You can purchase a home with virtually anyone, including a friend — or several friends. But blending friendship and homeownership has benefits and drawbacks, and it entails taking a unique set of steps to qualify for a mortgage.
Check your eligibility to buy a home with a friend. Start here (Sep 16th, 2024)
Pros & cons of buying a house with friends
According to a recent Realtor.com survey of more than 1,000 U.S. adults, nearly one in three American homeowners have bought a primary home with someone other than their spouse. But purchasing property with a friend has its share of pros and cons.
Pros of buying a house with friends
- It can be easier to qualify for a mortgage loan. If both of you are applying for the mortgage, lenders will consider your combined assets, credit scores, and incomes when determining your eligibility for a home loan. And two incomes are always better than one in terms of how much home you can afford.
- It can help with a down payment. Splitting a down payment can help you save a lot of money upfront. And, with the median down payment on a home clocking in at about 13%, a typical down payment on a $300,000 house would cost $39,000. That’s no small amount, especially when you consider that wages haven’t been keeping up with home price growth.
- It can make ongoing monthly expenses more manageable. In addition to sharing responsibility for the monthly mortgage payment, you and a friend can split other homeownership costs, such as utilities, maintenance, repairs, and any mortgage insurance. This will help to make homeownership more affordable for both parties.
Cons of buying a house with friends
- It can potentially hurt your mortgage rate. If your friend has a lower credit score than you do, their lackluster credit could impact the interest rate you qualify for when applying for a mortgage. Mortgage lenders will consider both borrowers when reviewing your application. Generally, borrowers with credit scores of 740 or higher qualify for the best mortgage interest rates.
- It prevents you from having sole control of the home. When you co-own a home with a friend, your friend has a say over what happens to the property. This can create tension if only one of you decides you want to sell the home in the future.
- It can strain your friendship. Co-owning a home with a friend can be a recipe for tension if you don’t see eye to eye. It can also hurt your friendship if you live in the home together and don’t gel as roommates because of lifestyle differences.
How to buy a house with a friend: Step-by-step guide
Now that you know the pros and cons of purchasing property with a friend, you can make an informed decision about whether to buy a home with a friend.
If you decide you want to move forward, the following steps can streamline the buying process.

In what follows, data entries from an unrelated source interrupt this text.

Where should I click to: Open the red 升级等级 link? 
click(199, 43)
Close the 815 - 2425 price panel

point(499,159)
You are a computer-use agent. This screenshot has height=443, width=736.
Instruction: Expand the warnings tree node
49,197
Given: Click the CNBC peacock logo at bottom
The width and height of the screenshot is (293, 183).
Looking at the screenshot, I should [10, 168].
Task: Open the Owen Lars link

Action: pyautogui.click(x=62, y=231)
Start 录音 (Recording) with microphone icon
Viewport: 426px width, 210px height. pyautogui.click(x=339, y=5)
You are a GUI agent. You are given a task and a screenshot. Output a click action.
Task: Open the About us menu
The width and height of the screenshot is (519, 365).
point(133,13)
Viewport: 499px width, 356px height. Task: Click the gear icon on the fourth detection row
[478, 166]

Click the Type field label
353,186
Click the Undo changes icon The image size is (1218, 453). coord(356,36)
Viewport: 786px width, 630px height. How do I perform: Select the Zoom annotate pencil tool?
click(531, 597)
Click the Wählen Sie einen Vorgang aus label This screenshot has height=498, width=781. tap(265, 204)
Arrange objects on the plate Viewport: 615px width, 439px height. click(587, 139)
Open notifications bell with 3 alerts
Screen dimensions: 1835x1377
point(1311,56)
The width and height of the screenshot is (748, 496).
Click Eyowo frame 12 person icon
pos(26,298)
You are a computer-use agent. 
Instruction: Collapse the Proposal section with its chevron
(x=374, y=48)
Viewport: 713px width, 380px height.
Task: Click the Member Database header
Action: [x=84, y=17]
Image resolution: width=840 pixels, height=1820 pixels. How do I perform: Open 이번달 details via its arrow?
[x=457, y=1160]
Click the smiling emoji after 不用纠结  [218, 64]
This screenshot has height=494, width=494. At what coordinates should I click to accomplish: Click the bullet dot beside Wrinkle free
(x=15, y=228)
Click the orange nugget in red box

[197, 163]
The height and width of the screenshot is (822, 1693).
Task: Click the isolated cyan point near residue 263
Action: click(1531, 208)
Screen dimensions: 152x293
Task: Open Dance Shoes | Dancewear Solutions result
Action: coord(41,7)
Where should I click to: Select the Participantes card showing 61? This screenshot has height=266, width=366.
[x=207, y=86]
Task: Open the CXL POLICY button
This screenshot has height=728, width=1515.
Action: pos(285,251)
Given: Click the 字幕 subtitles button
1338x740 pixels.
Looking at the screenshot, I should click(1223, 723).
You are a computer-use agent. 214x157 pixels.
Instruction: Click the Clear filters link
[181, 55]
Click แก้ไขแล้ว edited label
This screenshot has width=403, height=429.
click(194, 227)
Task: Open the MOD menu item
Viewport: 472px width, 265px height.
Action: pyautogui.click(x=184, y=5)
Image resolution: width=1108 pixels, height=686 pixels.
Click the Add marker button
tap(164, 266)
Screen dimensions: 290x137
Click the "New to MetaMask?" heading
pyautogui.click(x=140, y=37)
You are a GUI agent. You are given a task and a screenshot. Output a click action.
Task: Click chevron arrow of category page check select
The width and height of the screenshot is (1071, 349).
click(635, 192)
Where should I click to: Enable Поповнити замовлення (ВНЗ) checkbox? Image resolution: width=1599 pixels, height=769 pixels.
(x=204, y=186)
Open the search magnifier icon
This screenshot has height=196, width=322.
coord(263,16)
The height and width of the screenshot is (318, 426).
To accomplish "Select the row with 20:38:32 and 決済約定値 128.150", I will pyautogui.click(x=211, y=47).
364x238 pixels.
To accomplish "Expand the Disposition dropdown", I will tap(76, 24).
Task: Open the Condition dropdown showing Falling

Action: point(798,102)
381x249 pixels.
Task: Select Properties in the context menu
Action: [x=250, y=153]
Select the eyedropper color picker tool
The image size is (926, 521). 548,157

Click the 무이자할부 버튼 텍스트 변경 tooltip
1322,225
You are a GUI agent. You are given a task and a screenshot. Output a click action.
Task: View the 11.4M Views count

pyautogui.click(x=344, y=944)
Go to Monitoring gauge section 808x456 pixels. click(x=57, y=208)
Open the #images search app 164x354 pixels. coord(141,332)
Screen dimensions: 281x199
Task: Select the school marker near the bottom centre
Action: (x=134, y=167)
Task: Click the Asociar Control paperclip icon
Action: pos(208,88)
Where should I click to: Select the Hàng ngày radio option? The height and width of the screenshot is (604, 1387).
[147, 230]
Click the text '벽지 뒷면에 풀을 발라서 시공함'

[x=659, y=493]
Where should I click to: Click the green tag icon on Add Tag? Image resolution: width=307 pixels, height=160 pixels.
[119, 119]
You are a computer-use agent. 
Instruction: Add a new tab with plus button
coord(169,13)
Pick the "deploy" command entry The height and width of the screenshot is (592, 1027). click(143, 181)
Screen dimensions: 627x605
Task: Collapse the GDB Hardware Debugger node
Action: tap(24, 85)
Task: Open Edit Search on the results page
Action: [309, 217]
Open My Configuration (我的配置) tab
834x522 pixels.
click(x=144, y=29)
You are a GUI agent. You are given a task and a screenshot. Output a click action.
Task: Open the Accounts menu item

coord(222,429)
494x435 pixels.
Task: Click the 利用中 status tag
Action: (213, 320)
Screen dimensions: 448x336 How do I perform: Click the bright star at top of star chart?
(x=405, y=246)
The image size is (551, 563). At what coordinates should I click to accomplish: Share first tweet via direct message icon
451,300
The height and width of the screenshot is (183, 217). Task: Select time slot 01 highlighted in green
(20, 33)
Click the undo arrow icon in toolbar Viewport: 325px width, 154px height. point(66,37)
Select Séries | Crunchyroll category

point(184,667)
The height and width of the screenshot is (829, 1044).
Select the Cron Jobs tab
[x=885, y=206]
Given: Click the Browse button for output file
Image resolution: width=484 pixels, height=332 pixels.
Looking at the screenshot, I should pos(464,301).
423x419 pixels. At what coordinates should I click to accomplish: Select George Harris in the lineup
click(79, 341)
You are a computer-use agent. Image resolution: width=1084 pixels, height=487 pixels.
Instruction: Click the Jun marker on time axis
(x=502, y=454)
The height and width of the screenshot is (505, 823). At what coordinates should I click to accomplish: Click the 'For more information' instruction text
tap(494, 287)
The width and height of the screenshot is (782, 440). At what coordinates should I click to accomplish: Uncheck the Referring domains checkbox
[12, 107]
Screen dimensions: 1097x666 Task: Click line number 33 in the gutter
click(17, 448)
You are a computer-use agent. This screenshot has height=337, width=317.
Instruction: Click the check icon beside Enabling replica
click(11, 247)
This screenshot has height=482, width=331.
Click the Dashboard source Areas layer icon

1. Create an ironclad contract.
Things can get messy without a written contract that spells out the terms of your agreement as co-owners. Your ownership agreement should specify terms such as who’s responsible for what expenses (including utilities, repairs, and home improvements), how home appreciation will be shared, how tax breaks will be divided, what happens if either person wants to sell, and how capital gains will be split when the property is sold. Pro tip: Although you can find generic co-ownership agreements online, it’s wise to have a real estate attorney draw up your contract, or at least review your contract before you sign it so that the terms are fair to both parties.
2. Determine your homeownership structure.
When co-buyers aren’t married, they typically share title (ownership) of the property as either tenants in common (TIC) or as joint tenants. TIC is a more flexible type of ownership since it allows for owners to have an unequal share of the property, which can be a good option if one person funds a larger portion of the down payment. Joint tenants, meanwhile, own a 50-50 share of the home.
3. Create a budget.
Discuss what price range you feel comfortable with so that you’re on the same page when you go to tour homes. Determine the maximum amount that you agree to spend on a home.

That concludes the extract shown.